For more than a year, Don Snell was the most unwanted man in Augusta.
While politicians and community leaders debated a change to the Medical College of Georgia that shifted control of its hospital to a nonprofit corporation, Mr. Snell spent 1999 and much of 2000 in an office down the hall from the psychiatric day room.
"I always say that was fitting. You have to be crazy to be in this kind of field and environment," the CEO of MCG Heath Inc. said at his office, which is now on the second floor with the rest of the hospital's executives.
Back then, he was a corporation of one, the leader and sole employee of MCG Health -- eventually assigned one-eighth of a secretary, which meant he had an assistant for five hours a week.
Though it seemed the community didn't want MCG Health Inc., the nonprofit corporation that would operate the state school's hospital system, the governor and the Board of Regents did, so Mr. Snell wasn't fearful of losing his job before it really began.
Since the 1970s, the native of upstate New York has made a name for himself in fixing hospitals.
And MCG, with an annual operating loss of $35 million, needed fixing.
In fiscal year 2007, MCG Health earned $23.1 million, half of which it donated to the medical college to support teaching and research.
After seven years in Augusta, Mr. Snell might still be unwanted in some areas of the MCG campus. His tough decisions resulted in restructuring, outsourcing and early retirements for some employees.
"I think he's seen as the person who has inflicted pain," said his wife, Amy Snell. "He still has to explain MCG Health. He still gets that 'Why are you here?' attitude."

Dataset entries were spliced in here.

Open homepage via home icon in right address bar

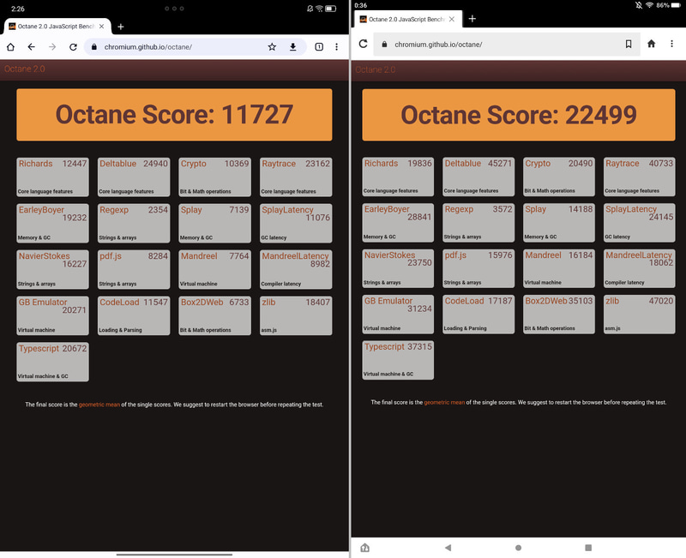coord(652,45)
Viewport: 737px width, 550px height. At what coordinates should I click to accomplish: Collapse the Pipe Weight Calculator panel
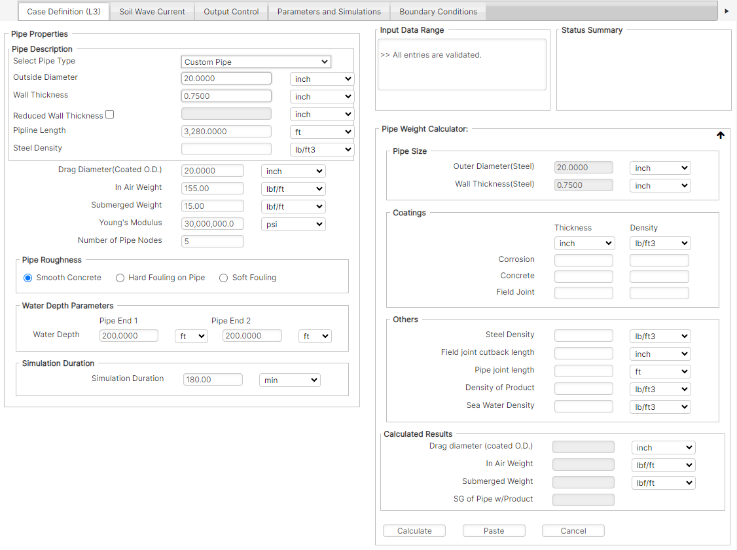(721, 135)
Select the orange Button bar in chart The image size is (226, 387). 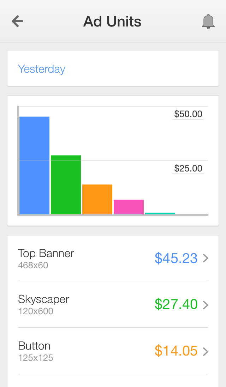tap(97, 199)
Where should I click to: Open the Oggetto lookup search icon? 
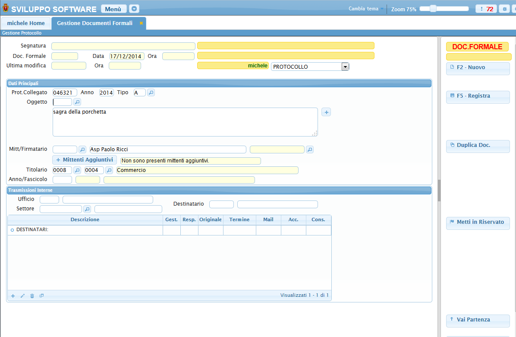[77, 102]
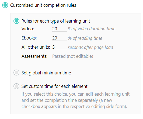Click the All other units seconds field
The width and height of the screenshot is (143, 119).
60,47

Satire fills his office. There's the mock Time magazine Man of the Year issue. There's the money tree by the door, which is a fern with dollars attached by paper clips. What really raises eyebrows are the two Barney dinosaur dolls, an inside joke spawned by Dr. Peter F. Buckley, the chairman of the Department of Psychiatry and Health Behavior on arriving at Mr. Snell's office for a meeting.
Terri Pryor, Mr. Snell's executive assistant, recalled his remark: "He's not mean; he's like Barney."
With some conspiring, Mrs. Pryor's husband bought some Barneys for Christmas last year.
"What makes me laugh when I hear people talk about him is they forget why he came here," she said. "He's a caring person, but not a health care provider. He makes it possible for providers to do what they do. ... If he wanted to sit around and be fluffy and nice, we wouldn't be here."
Fee fi fo fum
Donald Frank Snell isn't called Little Frank because it is his middle name. He is the culmination of the good and bad qualities of his mentor, Frank Iacobell, his boss for 13 years at Detroit Medical Center through the 1970s and 1980s.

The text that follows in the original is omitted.